### SELECTED TEXT

RE: Optional triples and may-bind variables from Seaborne, Andy on 2004-05-13 (public-rdf-dawg@w3.org from April to June 2004)

From: Seaborne, Andy <andy.seaborne@hp.com>
Date: Thu, 13 May 2004 11:25:17 +0100
To: "'Rob Shearer'" <Rob.Shearer@networkinference.com>, "'RDF Data Access Working Group'" <public-rdf-dawg@w3.org>
Cc: "'Pat Hayes'" <phayes@ihmc.us>
Message-ID: <000f01c438d4$97340ed0$0a01a8c0@atlas>

-------- Original Message --------
> From: public-rdf-dawg-request@w3.org <>
> Date: 11 May 2004 18:33
> 
> There has been some discussion of so-called "may-bind"
> variables, and this discussion has been distilled into
> candidate requirement 3.6. My understanding all along was
> that it was Pay Hayes' implementation experience which was
> driving this, but it became clear to me during today's
> teleconference that what he has implemented and what this
> requirement addresses are two very very different things.

I agree - Pat's talk in the telecon brough home to me that they are
different.  Optional triples give rise to variables that may be unbound but
for different reasons.

> 
> Several logic-based query languages have the notion of
> "distinguished" and "undistinguished" variables.
> Distinguished variables are those for which a binding to a
> concrete name in the underlying data set must be established,
> while undistinguished variables don't necessarily need a
> concrete binding. Undistinguished variables, however, still
> must be known to exist: their relationships with the
> distinguished variables are still predicates which need to be
> fulfilled. My understanding of the DQL implementation is that
> "may-bind" variables simply allow the system to return a
> concrete binding for such an undistinguished variable if it happens to
> come across one. 
> 
> In plain RDF the details are quite straightforward:
> "undistinguished" variables may be matched against bnodes or
> regular nodes, while "distinguished" variables may only match
> against regular nodes. A "may-bind" variable would be a
> variable which can match against either bnodes or regular
> nodes, but which returns a binding in the result set if the
> match is against a regular node. Note that in this case the
> existence of bnodes very much affects the results of a query.
> 
> The way requirement 3.6 is written suggests that one may
> encode parts of the query which may be completely ignored if
> necessary--they don't impose any constraints at all. I read
> that requirement as the ability to say "get me all the
> people, and their email addresses if they have one, but it's
> all right if they don't have one".

### REQUIREMENTS
(a) Rewrite the paragraph of the message about may-bind variables that begins "In plain RDF the details are quite straightforward" as a short bulleted list, keeping its main facts.
(b) Quote the stretch of the message about may-bind variables from "I agree - Pat's" through "for different reasons.", word for word.
(c) Continue the message about may-bind variables from the point where it stops.

(Collected data)
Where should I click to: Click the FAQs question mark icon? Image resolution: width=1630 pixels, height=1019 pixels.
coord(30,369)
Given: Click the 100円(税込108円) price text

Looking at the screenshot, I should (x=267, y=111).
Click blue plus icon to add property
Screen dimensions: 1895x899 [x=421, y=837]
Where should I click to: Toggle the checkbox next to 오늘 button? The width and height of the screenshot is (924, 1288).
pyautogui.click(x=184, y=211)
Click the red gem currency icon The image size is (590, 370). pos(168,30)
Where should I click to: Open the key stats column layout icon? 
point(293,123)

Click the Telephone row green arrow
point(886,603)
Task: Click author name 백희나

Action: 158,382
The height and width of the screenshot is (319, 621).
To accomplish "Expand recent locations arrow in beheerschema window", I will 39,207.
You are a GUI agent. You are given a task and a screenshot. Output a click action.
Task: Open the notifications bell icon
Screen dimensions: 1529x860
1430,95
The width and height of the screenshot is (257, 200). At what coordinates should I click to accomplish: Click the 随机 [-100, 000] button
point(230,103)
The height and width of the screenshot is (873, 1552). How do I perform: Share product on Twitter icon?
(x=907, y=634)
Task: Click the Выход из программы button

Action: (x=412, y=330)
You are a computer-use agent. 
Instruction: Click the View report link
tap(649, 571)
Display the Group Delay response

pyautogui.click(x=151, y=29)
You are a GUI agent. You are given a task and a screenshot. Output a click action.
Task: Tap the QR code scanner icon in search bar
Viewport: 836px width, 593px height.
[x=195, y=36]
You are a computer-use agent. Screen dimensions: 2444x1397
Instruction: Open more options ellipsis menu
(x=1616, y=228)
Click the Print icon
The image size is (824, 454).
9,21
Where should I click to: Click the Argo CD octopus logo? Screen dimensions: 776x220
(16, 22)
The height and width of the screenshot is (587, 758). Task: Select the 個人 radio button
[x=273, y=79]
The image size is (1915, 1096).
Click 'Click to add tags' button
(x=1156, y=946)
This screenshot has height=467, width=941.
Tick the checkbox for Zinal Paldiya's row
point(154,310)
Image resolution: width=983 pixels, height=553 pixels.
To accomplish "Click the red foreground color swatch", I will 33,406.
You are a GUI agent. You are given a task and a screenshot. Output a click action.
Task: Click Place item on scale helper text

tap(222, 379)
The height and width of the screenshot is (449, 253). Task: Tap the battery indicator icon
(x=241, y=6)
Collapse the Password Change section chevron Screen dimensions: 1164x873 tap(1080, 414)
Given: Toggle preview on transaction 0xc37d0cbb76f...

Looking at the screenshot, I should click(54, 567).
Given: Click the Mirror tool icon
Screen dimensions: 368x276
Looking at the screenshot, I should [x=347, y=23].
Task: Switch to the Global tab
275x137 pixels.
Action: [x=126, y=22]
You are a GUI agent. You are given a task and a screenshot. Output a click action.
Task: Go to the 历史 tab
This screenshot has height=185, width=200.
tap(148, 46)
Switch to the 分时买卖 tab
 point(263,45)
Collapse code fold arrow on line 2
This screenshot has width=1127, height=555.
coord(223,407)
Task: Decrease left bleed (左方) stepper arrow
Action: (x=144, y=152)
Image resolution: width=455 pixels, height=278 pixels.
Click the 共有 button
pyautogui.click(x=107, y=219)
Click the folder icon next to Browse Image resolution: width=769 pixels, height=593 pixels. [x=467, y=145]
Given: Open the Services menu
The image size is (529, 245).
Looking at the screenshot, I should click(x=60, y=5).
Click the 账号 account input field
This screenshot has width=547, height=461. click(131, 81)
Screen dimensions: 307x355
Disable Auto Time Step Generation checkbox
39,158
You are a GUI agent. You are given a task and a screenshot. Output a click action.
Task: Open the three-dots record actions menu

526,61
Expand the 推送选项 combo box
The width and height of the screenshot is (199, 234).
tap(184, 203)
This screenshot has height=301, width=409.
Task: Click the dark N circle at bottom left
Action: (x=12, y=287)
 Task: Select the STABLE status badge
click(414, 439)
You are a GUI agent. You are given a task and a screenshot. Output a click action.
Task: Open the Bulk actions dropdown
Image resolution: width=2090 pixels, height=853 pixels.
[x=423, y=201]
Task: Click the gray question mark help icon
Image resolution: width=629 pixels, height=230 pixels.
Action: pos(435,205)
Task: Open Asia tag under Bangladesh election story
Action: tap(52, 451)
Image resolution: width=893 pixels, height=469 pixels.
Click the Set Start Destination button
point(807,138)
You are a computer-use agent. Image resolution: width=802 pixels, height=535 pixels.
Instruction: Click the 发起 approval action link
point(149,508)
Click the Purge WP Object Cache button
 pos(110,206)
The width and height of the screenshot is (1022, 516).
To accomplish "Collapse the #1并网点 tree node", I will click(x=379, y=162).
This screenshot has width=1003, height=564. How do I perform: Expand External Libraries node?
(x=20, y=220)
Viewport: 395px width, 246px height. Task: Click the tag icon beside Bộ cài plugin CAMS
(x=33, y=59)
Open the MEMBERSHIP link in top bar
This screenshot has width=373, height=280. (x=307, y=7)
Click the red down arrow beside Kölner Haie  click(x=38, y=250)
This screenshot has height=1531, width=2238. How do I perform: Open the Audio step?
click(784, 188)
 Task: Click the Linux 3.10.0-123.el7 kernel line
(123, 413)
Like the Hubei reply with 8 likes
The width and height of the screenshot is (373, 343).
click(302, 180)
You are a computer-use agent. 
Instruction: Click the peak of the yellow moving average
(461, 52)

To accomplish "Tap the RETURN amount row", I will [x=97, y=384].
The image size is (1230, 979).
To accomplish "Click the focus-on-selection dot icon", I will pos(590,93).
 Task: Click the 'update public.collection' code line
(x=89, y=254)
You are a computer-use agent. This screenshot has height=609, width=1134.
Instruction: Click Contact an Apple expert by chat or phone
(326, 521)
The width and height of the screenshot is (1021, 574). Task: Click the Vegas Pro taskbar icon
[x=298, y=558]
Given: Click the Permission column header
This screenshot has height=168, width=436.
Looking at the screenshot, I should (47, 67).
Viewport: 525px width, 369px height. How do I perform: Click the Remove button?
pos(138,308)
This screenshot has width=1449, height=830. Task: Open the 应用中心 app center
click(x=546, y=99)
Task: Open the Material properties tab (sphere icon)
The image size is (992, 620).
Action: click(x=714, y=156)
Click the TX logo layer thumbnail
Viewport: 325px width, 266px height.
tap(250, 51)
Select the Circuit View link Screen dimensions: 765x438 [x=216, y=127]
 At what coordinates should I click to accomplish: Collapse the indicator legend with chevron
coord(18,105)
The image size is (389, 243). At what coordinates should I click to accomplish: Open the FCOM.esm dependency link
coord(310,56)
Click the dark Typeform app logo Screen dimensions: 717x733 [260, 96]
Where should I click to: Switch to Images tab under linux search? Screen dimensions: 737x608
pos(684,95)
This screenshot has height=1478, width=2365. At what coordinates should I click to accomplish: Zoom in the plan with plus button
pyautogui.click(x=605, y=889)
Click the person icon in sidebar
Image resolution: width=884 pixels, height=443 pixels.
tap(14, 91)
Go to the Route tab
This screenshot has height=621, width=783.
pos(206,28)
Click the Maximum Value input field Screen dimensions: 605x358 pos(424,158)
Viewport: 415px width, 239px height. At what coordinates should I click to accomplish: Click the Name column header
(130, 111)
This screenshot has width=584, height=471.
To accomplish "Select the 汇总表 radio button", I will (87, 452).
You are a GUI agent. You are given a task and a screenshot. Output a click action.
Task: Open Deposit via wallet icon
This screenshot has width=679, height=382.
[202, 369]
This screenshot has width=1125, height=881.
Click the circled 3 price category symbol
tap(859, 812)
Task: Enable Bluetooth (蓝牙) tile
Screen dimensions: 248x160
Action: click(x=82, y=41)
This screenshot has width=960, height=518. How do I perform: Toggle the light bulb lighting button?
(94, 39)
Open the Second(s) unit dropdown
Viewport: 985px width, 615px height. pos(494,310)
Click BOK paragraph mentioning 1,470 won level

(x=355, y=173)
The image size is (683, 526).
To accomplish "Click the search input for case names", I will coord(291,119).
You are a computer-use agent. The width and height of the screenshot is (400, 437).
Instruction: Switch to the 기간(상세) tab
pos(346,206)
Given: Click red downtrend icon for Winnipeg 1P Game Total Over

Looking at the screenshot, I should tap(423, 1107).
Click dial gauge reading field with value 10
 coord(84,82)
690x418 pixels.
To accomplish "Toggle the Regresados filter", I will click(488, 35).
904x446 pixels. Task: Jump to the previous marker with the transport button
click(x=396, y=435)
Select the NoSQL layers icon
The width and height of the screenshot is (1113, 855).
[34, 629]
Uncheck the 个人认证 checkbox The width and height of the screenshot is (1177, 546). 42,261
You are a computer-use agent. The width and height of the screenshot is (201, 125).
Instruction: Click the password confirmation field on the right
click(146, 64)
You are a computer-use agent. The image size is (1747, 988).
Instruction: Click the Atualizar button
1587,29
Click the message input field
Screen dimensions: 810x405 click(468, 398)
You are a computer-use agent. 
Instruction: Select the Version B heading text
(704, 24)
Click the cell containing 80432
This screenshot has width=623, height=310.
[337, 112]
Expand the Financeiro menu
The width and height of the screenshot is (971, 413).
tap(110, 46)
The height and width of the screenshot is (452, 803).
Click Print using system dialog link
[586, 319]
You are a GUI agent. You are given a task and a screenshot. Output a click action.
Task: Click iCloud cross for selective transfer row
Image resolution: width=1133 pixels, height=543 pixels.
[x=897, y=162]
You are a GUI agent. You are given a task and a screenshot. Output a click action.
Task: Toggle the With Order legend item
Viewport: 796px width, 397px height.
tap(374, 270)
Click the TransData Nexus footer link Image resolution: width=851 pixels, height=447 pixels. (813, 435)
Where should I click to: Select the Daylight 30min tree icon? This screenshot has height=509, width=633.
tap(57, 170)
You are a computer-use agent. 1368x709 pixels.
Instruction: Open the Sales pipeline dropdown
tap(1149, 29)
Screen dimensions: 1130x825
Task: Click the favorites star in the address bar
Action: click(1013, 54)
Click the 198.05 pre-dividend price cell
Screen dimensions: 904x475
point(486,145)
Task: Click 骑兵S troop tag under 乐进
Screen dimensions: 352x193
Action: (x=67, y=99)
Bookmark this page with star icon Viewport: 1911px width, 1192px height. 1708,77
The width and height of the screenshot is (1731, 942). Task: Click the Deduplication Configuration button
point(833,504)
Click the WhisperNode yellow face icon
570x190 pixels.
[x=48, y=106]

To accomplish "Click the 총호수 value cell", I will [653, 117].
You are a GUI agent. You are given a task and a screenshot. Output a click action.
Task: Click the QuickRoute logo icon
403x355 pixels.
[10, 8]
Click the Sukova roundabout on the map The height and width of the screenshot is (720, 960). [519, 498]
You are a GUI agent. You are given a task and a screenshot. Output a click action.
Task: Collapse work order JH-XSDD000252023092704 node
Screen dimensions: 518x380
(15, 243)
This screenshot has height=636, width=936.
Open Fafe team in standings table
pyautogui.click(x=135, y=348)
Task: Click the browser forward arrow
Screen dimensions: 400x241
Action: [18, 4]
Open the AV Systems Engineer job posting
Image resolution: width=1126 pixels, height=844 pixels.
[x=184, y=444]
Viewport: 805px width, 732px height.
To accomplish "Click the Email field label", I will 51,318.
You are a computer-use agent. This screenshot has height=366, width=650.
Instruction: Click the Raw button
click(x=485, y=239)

### TASK ANSWERS
(a)
- Undistinguished variables may match against bnodes or regular nodes.
- Distinguished variables may match only against regular nodes.
- A may-bind variable can match against either bnodes or regular nodes. It returns a binding in the result set if the match is against a regular node.
- In this case, the existence of bnodes strongly affects a query's results.

(b)
I agree - Pat's talk in the telecon brough home to me that they are
different.  Optional triples give rise to variables that may be unbound but
for different reasons.

(c)
Good example - that's exactly the sort of thing that is requested.   It is
one of the top three feature requests from users that I get.  The top 3 are:
optional triples, nested queries, distinct/sort/groups results (unordered
list); I would suggest these are expectations created by analogy with SQL.

>  That is quite contrary to
> my understanding of how Pat's implementation works, and I'm
> curious whether there is any implementation experience for
> such a feature.

Yes, there is.  SeRQL [1] implements optional triples.  The semantics are
that the mandatory matching is done first; then any optional path
expresssions are applied.  The approach copudl be added to RDQL or pattern
matching scheme.  The RDQL implementers (noying that Sesame imp,ents both
RDQL and SeRQL) had a email discussion about it awhile ago.

[[It makes a difference as to the evaluation order because the case of just
not even trying to match an optional triple is not allowed so the eval order
changes the flow of bound variable from one mandatory component to another.
There is also a test case was produced by Jeremy Carroll where two optional
triples share a variable which can't be bound consistently.]]

Outside the RDF world, SQL has OUTER joins which are similar although not
RDF.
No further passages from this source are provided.